(What the task requires): Up to the line containing "The width and height of the screenshot is (1200, 899).", nothing is kept; from that line through the end of the data below, output every line exactly.

Dataset entries:
○ ○ ○ ○ ○
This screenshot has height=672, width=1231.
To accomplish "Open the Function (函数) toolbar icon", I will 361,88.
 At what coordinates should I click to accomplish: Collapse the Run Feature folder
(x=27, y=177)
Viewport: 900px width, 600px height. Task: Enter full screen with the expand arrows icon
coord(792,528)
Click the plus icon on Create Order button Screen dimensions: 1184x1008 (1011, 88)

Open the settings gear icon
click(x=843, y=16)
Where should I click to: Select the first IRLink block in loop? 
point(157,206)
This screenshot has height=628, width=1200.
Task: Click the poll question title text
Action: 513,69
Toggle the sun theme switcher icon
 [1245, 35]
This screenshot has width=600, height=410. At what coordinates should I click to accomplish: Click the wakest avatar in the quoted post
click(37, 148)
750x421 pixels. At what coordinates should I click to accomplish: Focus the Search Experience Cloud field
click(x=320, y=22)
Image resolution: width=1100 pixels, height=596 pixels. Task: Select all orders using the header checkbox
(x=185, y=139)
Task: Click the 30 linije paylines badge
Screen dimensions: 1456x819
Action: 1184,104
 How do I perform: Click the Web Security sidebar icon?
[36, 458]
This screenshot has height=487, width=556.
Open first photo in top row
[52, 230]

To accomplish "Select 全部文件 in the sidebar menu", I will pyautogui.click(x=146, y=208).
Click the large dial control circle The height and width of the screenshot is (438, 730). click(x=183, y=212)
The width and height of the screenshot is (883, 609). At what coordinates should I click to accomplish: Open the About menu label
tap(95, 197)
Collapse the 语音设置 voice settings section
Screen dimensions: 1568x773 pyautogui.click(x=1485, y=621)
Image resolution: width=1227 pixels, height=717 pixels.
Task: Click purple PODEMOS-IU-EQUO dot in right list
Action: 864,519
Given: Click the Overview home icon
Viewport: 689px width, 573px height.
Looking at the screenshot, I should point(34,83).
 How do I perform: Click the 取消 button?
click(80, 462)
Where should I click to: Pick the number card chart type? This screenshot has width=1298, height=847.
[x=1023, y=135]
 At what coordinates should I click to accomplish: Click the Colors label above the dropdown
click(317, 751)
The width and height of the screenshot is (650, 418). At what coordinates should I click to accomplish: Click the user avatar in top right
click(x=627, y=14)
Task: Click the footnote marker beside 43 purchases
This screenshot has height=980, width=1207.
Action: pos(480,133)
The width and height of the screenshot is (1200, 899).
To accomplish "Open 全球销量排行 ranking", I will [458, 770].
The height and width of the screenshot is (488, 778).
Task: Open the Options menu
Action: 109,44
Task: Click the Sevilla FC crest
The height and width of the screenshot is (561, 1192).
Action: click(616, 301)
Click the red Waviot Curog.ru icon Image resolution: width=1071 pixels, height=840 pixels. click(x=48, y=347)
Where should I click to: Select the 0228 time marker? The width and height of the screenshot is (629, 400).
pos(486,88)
○ ○ ○ ○ ○
(The answer):
The width and height of the screenshot is (1200, 899).
To accomplish "Open 全球销量排行 ranking", I will [458, 770].
The height and width of the screenshot is (488, 778).
Task: Open the Options menu
Action: 109,44
Task: Click the Sevilla FC crest
The height and width of the screenshot is (561, 1192).
Action: click(616, 301)
Click the red Waviot Curog.ru icon Image resolution: width=1071 pixels, height=840 pixels. click(x=48, y=347)
Where should I click to: Select the 0228 time marker? The width and height of the screenshot is (629, 400).
pos(486,88)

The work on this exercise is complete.